Continuing onto a player that solidified himself among the top scorers in attendance, Zac Duguid. He’s a long, wiry guard prospect that showcased the ability to consistently generate quality shots from little to nothing. Duguid possesses the combination of feel and craftiness to pick his spots offensively. He’s also very quick and utilizes his footwork to outwork opponents. Next in his development process is working on improving his overall defensive prowess, as he has the tools to shut down his assignment with more regularity. Coach Orr on Duguid: “Zac is a true scorer. He can score anywhere on the court. He has not seen a shot that he doesn’t like. Zac scores the ball well from all three levels. He has the ability to play above the rim. When he’s on, he is certainly on. Zac is very talented. He needs to improve on passing skills and moving without the ball.” Duguid was undeniably productive during camp, averaging 17 PPG, and could be poised for a breakout senior season. 

#7: 6’3 ’22 Dylan Wheatley (Greensboro)

Next, we look at a player that was arguably the main glue-guy of this team throughout camp, Dylan Wheatley. He’s a smart, wiry, high-motor wing prospect with an excellent perimeter jumper and passing vision. Wheatley scored the ball in a strong variety of ways while consistently looking to make the best/smartest available play. Next in his development process is working on his transition defense, as it would make him a more complete player. Coach Orr on Wheatley: “Dylan plays bigger than his listed height. He can do it all. He’s a smart, jack-of-all-trades player. Dylan knocks down shots, attacks the basket, and simply makes plays. He rebounds at a high clip on both ends of the floor and has a nonstop motor. Dylan is a total team player. He needs to become more aggressive as an offensive player because he has the ability.” Wheatley certainly proved to be an asset at camp, averaging 10 PPG, and will be one to watch closely over these next few years.

#8: 6’4 ’23 Devin Keasey (Newport News)

Moving onto a player that really embraced his role as one of the main interior prospects on this team, Devin Keasey. He’s a big, strong-bodied post prospect with a great motor and the ability to carry his rebounding weight on both ends of the floor. Keasey can knock down perimeter jumpers at a solid clip or battle around the basket for second-chance opportunities. Next in his development process is working on his ability to move without the ball, as it would allow him to find more scoring opportunities as an off-ball cutter. Coach Orr on Keasey: “Devin can be a ball-handler. He rebounds the ball very well on both ends of the floor. He’s an unselfish player that thinks of his team first. He has three-point shooting range and has a ton of room to grow, being that he’s only a sophomore. Devin needs to improve on getting quicker and finishing around the basket.” Keasey did a lot of things well at camp, averaging 10 PPG, and should be a name worth noting for the future. 

#9: 6’5 ’21 Darren Jackson (Chesterfield)
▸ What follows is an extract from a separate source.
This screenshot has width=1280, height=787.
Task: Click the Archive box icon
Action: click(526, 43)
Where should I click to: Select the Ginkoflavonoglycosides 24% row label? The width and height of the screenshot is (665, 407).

Finishing up, we look at a player that still has a clear amount of long-term upside remaining, Darren Jackson. He’s a long, wiry forward/post prospect with a high motor and a lot of physical tools. Jackson moves well for his size and looks to alter shots as often as possible. He runs the floor well in transition and can knock down perimeter jumpers at a solid clip. Next in his development process is working on moving without the ball, as it would lead to an improved amount of scoring chances as an off-ball cutter. Coach Orr on Jackson: “Darren is long and athletic. He jumps out of the gym. He creates problems with his length. He shoots the ball efficiently whenever he looks to access jumpers. He’s a team player and top-notch help defender by blocking shots. He needs to improve on moving without the ball and finishing in traffic. Darren must get stronger.” Jackson displayed a lot of tools during camp and should be able to carve out a pretty productive role during his upcoming senior season.